Спокойная, неспешная работа, стоило мне за нее только взяться, вылилась в сущий кошмар. Ибо — несколько упрощая дело — когда упомянутые фрагменты оказались на своих местах (сюда, в самое начало, переместить фразу: «Чертовски трудно врать, когда не знаешь правды», там вставить новую фразу, ну и т. д.) и я взялся за 11-й фрагмент, выяснилось, что в этом месте должен стоять не 11-й, а, положим, бывший 87-й. 12-й же должен быть не 12-м, а скорее всего 301-м. То есть вся композиция требует пересмотра, для чего нужно составлять тематические перечни, снова все держать в голове, а поскольку это непросто, то потребовался еще и перечень перечней, и самое главное, всю первую книгу романа нужно было осмыслить и переосмыслить, максимально сосредоточившись на материале, к чему я был не готов.

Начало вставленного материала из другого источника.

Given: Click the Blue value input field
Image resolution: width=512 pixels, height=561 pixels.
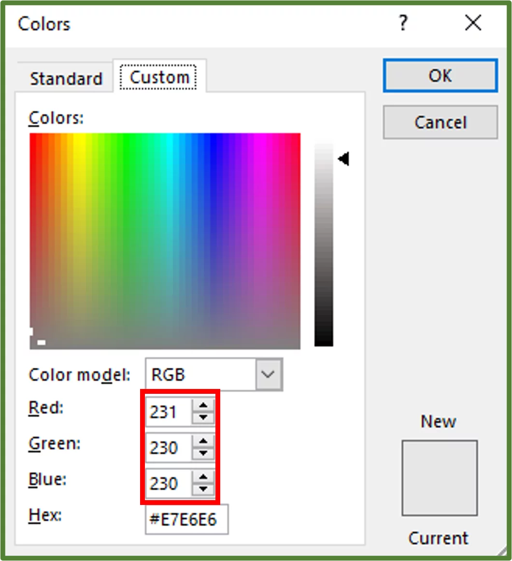Looking at the screenshot, I should (168, 484).
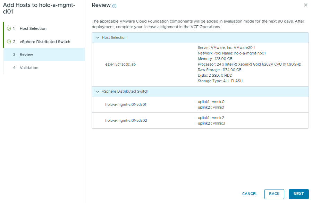Click the holo-a-mgmt-cl01-vds02 switch row
Image resolution: width=312 pixels, height=203 pixels.
tap(126, 120)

Кое-как я пережил праздники, и началась, наверное, самая напряженная в моей жизни трудовая неделя; я практически не одевался, ел от случая к случаю, перестал бриться, заполночь падал в постель, в семь утра просыпался с таким ощущением, будто лег минуту назад, и тащился к письменному столу, забыв все и вся, ничего, кроме текста, нумерации, композиции, для меня не существовало. Иногда во второй половине дня я ложился минут на пятнадцать, такое со мной бывало и раньше, но теперь эти четверть часа я спал как убитый, трупом (как мой отец, см.: «Гармония», стр. 553[3]).
Духовные, физические и моральные силы мои достигли предела. Быть на пределе — ощущение классное, но внушающее человеку сознание беззащитности. Мне казалось, если кто-нибудь сейчас бросит на меня взгляд, я заплачу. Или врежу ему по морде. Наверное, жить со мной в эти дни было интересно.
Но взбунтовался против этого только Миклош (13 лет). Или других недовольных я просто не замечал. Какой ты отец? Нормальный отец так себя не ведет. А как он себя ведет? тупо спросил я, сидя на кухне. Нормальный отец уделяет внимание своему ребенку, нормальный отец играет с ребенком, со своим родным сыном! в пинг-понг, нормальный отец совершает с ребенком экскурсии по окрестным горам! Но ведь я… Да знаю я, все я знаю, роман! Ну да! Nix ну да. На первом месте должна быть семья! — воскликнул он, будто строгая, но утратившая последнюю надежду жена. Я оживился, зная, что на это ответить, и, как провинившийся муж, агрессивно ответил, что ему прекрасно известно, как важна для меня семья, но работа — прежде всего! На что Миклош, все еще в роли оскорбленной жены, выскочил из кухни. Я только пожал плечами, ну и бегайте от меня все, что я могу поделать? Эту мою беспомощность, видимо, понимал и сын; минут через пятнадцать он вернулся за своей пиццей и, уходя, — хотя и без слов, да и что тут было сказать? — потрепал меня по плечу, как будто он благоразумный взрослый, а я — пацан, ладно мол, какой есть такой есть, отныне будем считать, что нормальный отец — это ты.
3
Здесь и далее — ссылки на русское издание «Harmonia cælestis» (М., Новое литературное обозрение, 2008).